Some argue that the problem, like with Esperanto, lay in the idealistic expectations of SCORM’s widespread use. If that were the case, then the fact that, out of the hundreds of items available in the moodle.net OER repository, exactly eight are SCORM-compliant courses, should actually be encouraging.
However, attention to SCORM development in the Moodleverse has dwindled and come to a halt in recent years. The Moodle Tracker includes hundreds of issues about SCORM that haven’t been solved, some dating as far back as 2014. Some probably could have never been resolved in Moodle, such as content brought from obscure platforms not working properly, as they may be SCORMification backwash, but others have merely not been addressed. Even so, you can still find Marsden giving case-by-case support to at least some issues in the Moodle forums.
Eating SCORM’s Sour Grapes
One of SCORM’s worst pitfalls was its complete focus on supply while disregarding demand. Instructors soon realized that they could appropriate standardized content into their teaching thanks to SCORM. But when it came to performance, SCORM had no way to ensure assessment outcomes were similarly standardized. The question of why this was not a similar priority for the DoD at the turn of the century is better left for another time.
In 2013, recognizing the several issues facing SCORM (including, possibly, brand reputation), and a new technological stage, ADL launched the “Experience API”, or xAPI, a potential SCORM replacement. xAPI came with the appellative of “Tin Can API”, intended by ADL to reflect its “two-way conversation with the community.” Coincidentally, that same year, Marsden, by then a lone coyote in the SCORM prairie, announced that he would move from working on SCORM compatibility in Moodle to greener “development tasks.”
When All Is Said and Done…
While xAPI lets you add a performance profile and use it to automatically track and evaluate the effectiveness of a learning intervention, it offers little help in developing said profiles. A task that takes a “massive amount of thought and detail.”

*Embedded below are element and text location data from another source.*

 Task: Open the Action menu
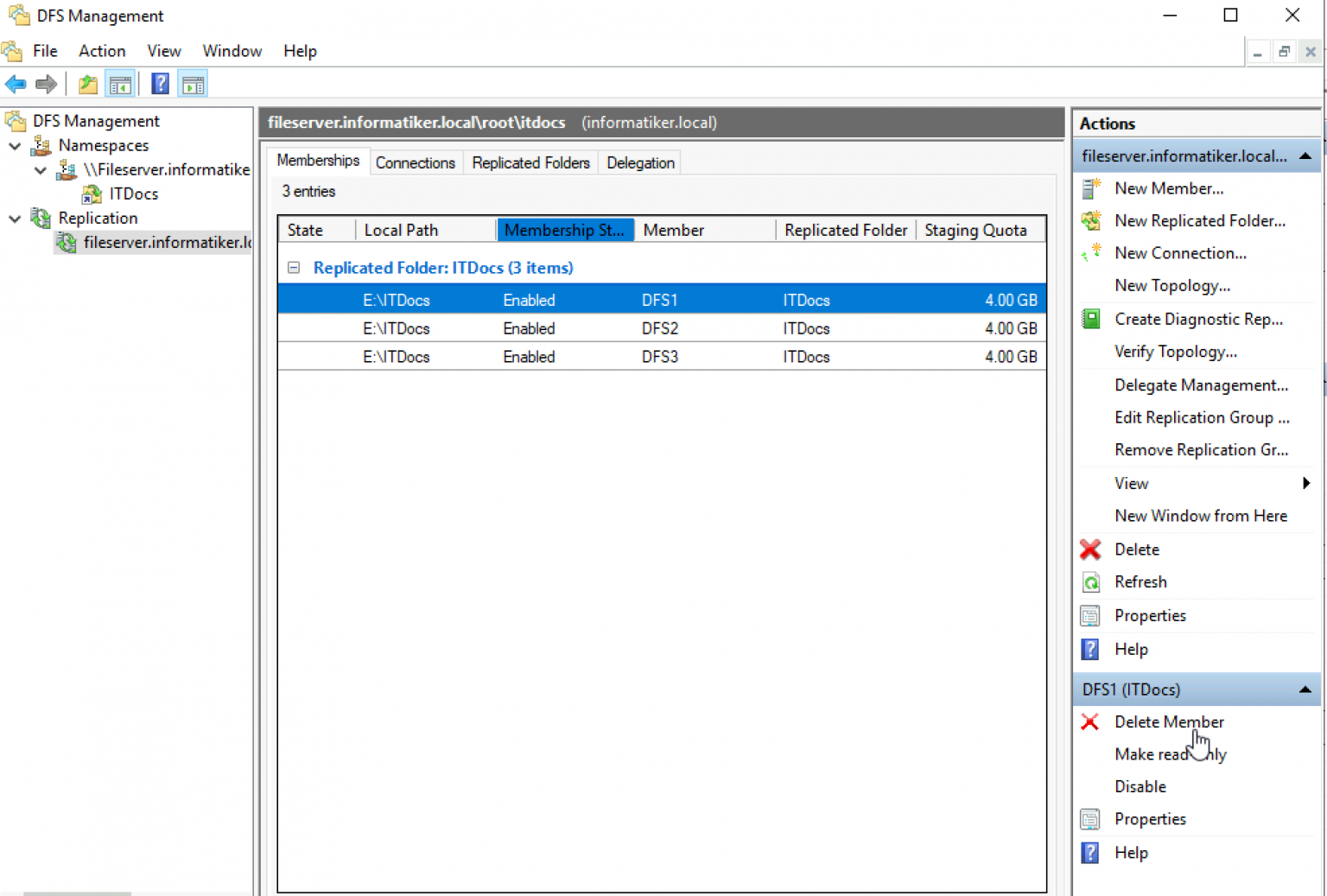click(x=101, y=51)
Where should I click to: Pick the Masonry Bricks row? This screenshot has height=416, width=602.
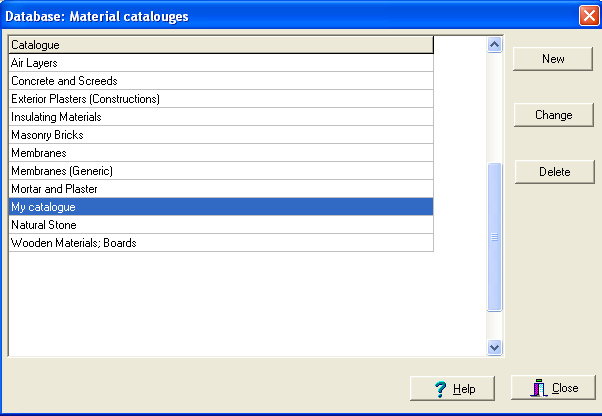click(x=221, y=135)
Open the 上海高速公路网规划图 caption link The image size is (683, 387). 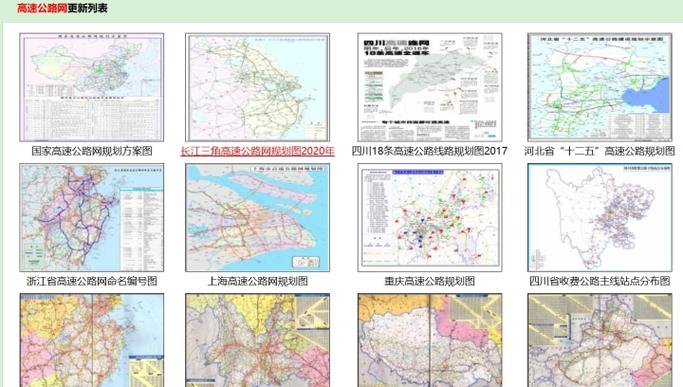pos(257,281)
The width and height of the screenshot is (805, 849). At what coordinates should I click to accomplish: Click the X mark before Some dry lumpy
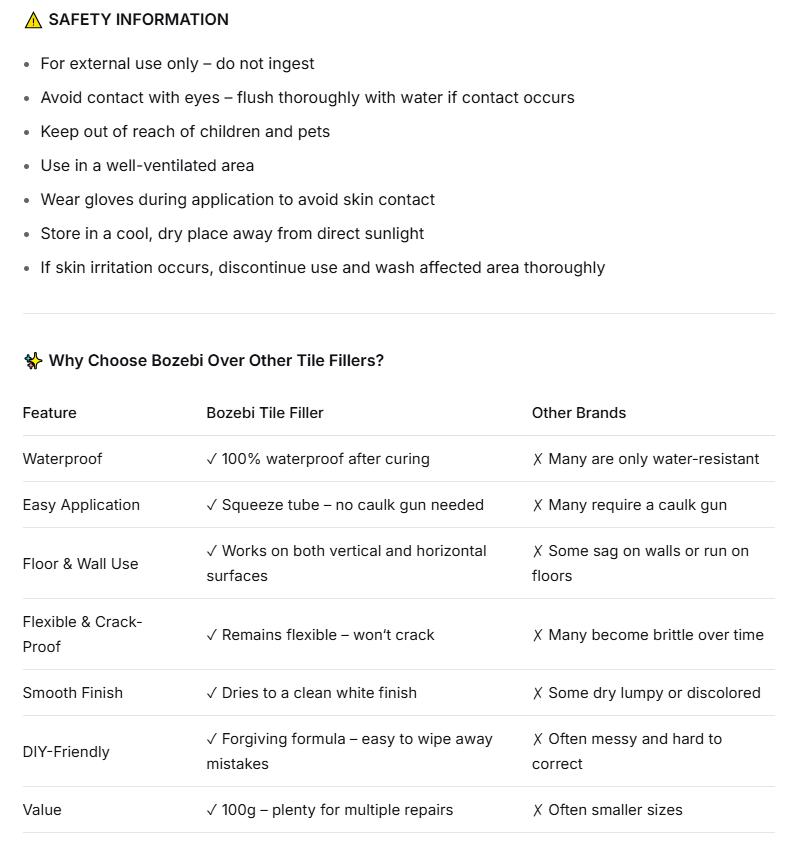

For all the imperfections the SCORM specification has, xAPI has yet to reach SCORM’s status of standardization. Furthermore, promises made about how xAPI will “future proof” your content, sound too much like those made about SCORM a decade ago. The only update they include is a promise of updating for contemporary privacy concerns. Currently, ADL’s development and advocacy for xAPI is ongoing and xAPI’s latest version, 1.0.3, was released last October.
Some see CMI-5 as the next frontier. CMI-5 is a recent “xAPI profile” that brings back some elements from AICC but with added specificity. It does seem to require large parts of the xAPI specification, plus some additional development, which makes it unclear whether it makes sense to add CMI-5 and not xAPI compatibility to an LMS. Besides, CMI-5 development is also in the hands of ADL since AICC (the Committee) dissolved in 2014.
So, with the imminent demise of SCORM having been predicted for years, the need for a better, sounder specification is still out there. While ADL and Rustici, a private company, are betting on xAPI, they both also have active projects based on SCORM. Rustici, owner of the scorm.com domain and working independently from ADL, is the only entity who offers some third-party functionality in Moodle, by way of their “SCORM Cloud” plugin family, which requires a paid subscription to work.